There is a strong link between obesity and asthma and as the prevalence of both conditions has been increasing steadily, epidemiologists have speculated that there is an underlying condition that connects the two.
But one long-suspected link, the systemic inflammation associated with obesity, has been essentially ruled out by a recent New Zealand study that found no evidence of its involvement.
"We were disappointed not to find a 'smoking gun' that would explain the common association between obesity and asthma," said lead researcher, D. Robin Taylor, M.D., of the University of Otago in New Zealand. "However, this research points us to other possibilities that future research should examine."
"We hypothesized that the low-grade systemic inflammation present in obesity would augment the inflammation of asthma (a synergistic effect)," wrote Dr. Taylor. "Or alternatively, that the inflammation of obesity might affect the airways independently (an additive effect), perhaps resulting in mixed airway inflammation."
In order to determine if there was indeed an interaction between systemic and local inflammation, the researchers recruited 79 women—20 who were obese with asthma, 19 who were of a normal weight with asthma, 20 who were obese but who did not have asthma and 20 controls.
Asthmatics were told to stop using their anti-inflammatory inhaler treatment to avoid confounding effects until "loss of control." After the withdrawal period of four weeks, subjects underwent blood tests and tests for biomarkers of systemic and airway inflammation, such as C-reactive protein (CRP) and cytokines in blood and inflammatory cells and cytokines in sputum. Those that are known to be relevant in both obesity and asthma were chosen. The researchers then analyzed for interactions between systemic and airway-specific markers of inflammation.
"What we found was that although inflammatory cells and other biomarkers of inflammation were increased, there was no significant interaction demonstrated between obesity and asthma," said Dr. Taylor.
Although their inflammation hypothesis was not supported by their results, Dr. Taylor points out that it does provide valuable direction for future research. "This does not change the fact that there is a well-established link between asthma and obesity. Sometimes a negative result is important, and the results add to our body of knowledge regarding the obesity-asthma link. Now we need to look in other directions for the answers."

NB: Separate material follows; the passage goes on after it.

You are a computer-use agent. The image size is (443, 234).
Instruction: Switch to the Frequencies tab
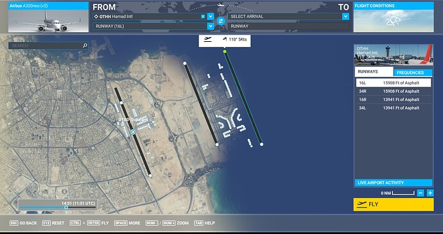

Animal studies suggest that changes in innate immunity may occur with obesity. "We did not look at this in our patients. Given that asthma is immunologically driven, this is a potential avenue for further research," said Dr. Taylor. "Alternatively, it may be that dynamic changes in lung function that occur with episodes of asthma are different with excess body weight."
Whatever the link is, uncovering it will have important clinical implications. "Obese patients with asthma are more difficult to treat because their response to bronchoconstriction is exaggerated and gives the impression that the asthma is worse," said Dr. Taylor. "They may well have worse symptoms, but not as a result of underlying airway inflammation. Still, the typical response is often to increase their inhaled anti-inflammatory therapy. This is unlikely to provide the answer and may even do harm. The answer lies in dealing with the obesity itself."
The results were reported in the first issue for September of the American Journal of Respiratory and Critical Care Medicine, published by the American Thoracic Society.